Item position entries
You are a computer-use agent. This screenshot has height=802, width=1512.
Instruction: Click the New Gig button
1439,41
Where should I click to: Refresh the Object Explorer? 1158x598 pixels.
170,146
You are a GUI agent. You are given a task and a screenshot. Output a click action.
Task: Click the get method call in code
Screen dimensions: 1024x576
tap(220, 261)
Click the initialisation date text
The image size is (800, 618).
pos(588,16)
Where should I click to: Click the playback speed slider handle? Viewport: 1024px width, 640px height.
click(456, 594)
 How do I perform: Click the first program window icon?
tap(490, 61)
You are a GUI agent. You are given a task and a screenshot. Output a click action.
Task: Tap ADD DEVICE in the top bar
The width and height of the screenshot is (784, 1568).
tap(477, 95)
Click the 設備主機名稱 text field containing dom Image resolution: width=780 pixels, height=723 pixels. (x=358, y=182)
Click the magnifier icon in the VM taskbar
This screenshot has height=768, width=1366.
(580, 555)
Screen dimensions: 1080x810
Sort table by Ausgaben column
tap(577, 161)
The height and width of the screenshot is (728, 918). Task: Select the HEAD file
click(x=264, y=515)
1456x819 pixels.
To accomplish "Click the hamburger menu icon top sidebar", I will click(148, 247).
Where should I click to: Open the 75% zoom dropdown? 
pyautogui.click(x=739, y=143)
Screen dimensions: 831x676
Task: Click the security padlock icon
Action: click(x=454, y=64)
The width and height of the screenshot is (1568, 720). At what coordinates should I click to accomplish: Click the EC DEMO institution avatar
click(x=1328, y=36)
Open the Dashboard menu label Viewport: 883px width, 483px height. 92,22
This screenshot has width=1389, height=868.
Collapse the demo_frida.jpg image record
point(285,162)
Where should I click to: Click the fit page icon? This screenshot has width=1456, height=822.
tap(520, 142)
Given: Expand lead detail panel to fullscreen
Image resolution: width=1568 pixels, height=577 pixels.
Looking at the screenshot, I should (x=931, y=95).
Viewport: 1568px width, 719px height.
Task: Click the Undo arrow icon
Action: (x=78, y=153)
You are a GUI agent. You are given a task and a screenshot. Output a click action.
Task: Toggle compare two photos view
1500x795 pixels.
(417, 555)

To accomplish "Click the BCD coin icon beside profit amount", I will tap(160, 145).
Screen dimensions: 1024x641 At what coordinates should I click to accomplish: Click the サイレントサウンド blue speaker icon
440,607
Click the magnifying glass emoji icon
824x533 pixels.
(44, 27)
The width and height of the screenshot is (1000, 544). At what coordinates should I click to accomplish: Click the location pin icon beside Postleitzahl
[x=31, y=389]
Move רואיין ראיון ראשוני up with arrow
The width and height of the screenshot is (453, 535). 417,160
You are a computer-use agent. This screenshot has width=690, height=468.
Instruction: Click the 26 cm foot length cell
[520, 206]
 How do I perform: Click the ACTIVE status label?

> **Set exercise**:
Lay out each line of the listing above as a Markdown table with the columns Row and Line, numbering the rows in order and skipping any blank lines.

> **Response to this exercise**:
| Row | Line |
|---|---|
| 1 | You are a computer-use agent. This screenshot has height=802, width=1512. |
| 2 | Instruction: Click the New Gig button |
| 3 | 1439,41 |
| 4 | Where should I click to: Refresh the Object Explorer? 1158x598 pixels. |
| 5 | 170,146 |
| 6 | You are a GUI agent. You are given a task and a screenshot. Output a click action. |
| 7 | Task: Click the get method call in code |
| 8 | Screen dimensions: 1024x576 |
| 9 | tap(220, 261) |
| 10 | Click the initialisation date text |
| 11 | The image size is (800, 618). |
| 12 | pos(588,16) |
| 13 | Where should I click to: Click the playback speed slider handle? Viewport: 1024px width, 640px height. |
| 14 | click(456, 594) |
| 15 |  How do I perform: Click the first program window icon? |
| 16 | tap(490, 61) |
| 17 | You are a GUI agent. You are given a task and a screenshot. Output a click action. |
| 18 | Task: Tap ADD DEVICE in the top bar |
| 19 | The width and height of the screenshot is (784, 1568). |
| 20 | tap(477, 95) |
| 21 | Click the 設備主機名稱 text field containing dom Image resolution: width=780 pixels, height=723 pixels. (x=358, y=182) |
| 22 | Click the magnifier icon in the VM taskbar |
| 23 | This screenshot has height=768, width=1366. |
| 24 | (580, 555) |
| 25 | Screen dimensions: 1080x810 |
| 26 | Sort table by Ausgaben column |
| 27 | tap(577, 161) |
| 28 | The height and width of the screenshot is (728, 918). Task: Select the HEAD file |
| 29 | click(x=264, y=515) |
| 30 | 1456x819 pixels. |
| 31 | To accomplish "Click the hamburger menu icon top sidebar", I will click(148, 247). |
| 32 | Where should I click to: Open the 75% zoom dropdown?  |
| 33 | pyautogui.click(x=739, y=143) |
| 34 | Screen dimensions: 831x676 |
| 35 | Task: Click the security padlock icon |
| 36 | Action: click(x=454, y=64) |
| 37 | The width and height of the screenshot is (1568, 720). At what coordinates should I click to accomplish: Click the EC DEMO institution avatar |
| 38 | click(x=1328, y=36) |
| 39 | Open the Dashboard menu label Viewport: 883px width, 483px height. 92,22 |
| 40 | This screenshot has width=1389, height=868. |
| 41 | Collapse the demo_frida.jpg image record |
| 42 | point(285,162) |
| 43 | Where should I click to: Click the fit page icon? This screenshot has width=1456, height=822. |
| 44 | tap(520, 142) |
| 45 | Given: Expand lead detail panel to fullscreen |
| 46 | Image resolution: width=1568 pixels, height=577 pixels. |
| 47 | Looking at the screenshot, I should (x=931, y=95). |
| 48 | Viewport: 1568px width, 719px height. |
| 49 | Task: Click the Undo arrow icon |
| 50 | Action: (x=78, y=153) |
| 51 | You are a GUI agent. You are given a task and a screenshot. Output a click action. |
| 52 | Task: Toggle compare two photos view |
| 53 | 1500x795 pixels. |
| 54 | (417, 555) |
| 55 | To accomplish "Click the BCD coin icon beside profit amount", I will tap(160, 145). |
| 56 | Screen dimensions: 1024x641 At what coordinates should I click to accomplish: Click the サイレントサウンド blue speaker icon |
| 57 | 440,607 |
| 58 | Click the magnifying glass emoji icon |
| 59 | 824x533 pixels. |
| 60 | (44, 27) |
| 61 | The width and height of the screenshot is (1000, 544). At what coordinates should I click to accomplish: Click the location pin icon beside Postleitzahl |
| 62 | [x=31, y=389] |
| 63 | Move רואיין ראיון ראשוני up with arrow |
| 64 | The width and height of the screenshot is (453, 535). 417,160 |
| 65 | You are a computer-use agent. This screenshot has width=690, height=468. |
| 66 | Instruction: Click the 26 cm foot length cell |
| 67 | [520, 206] |
| 68 |  How do I perform: Click the ACTIVE status label? |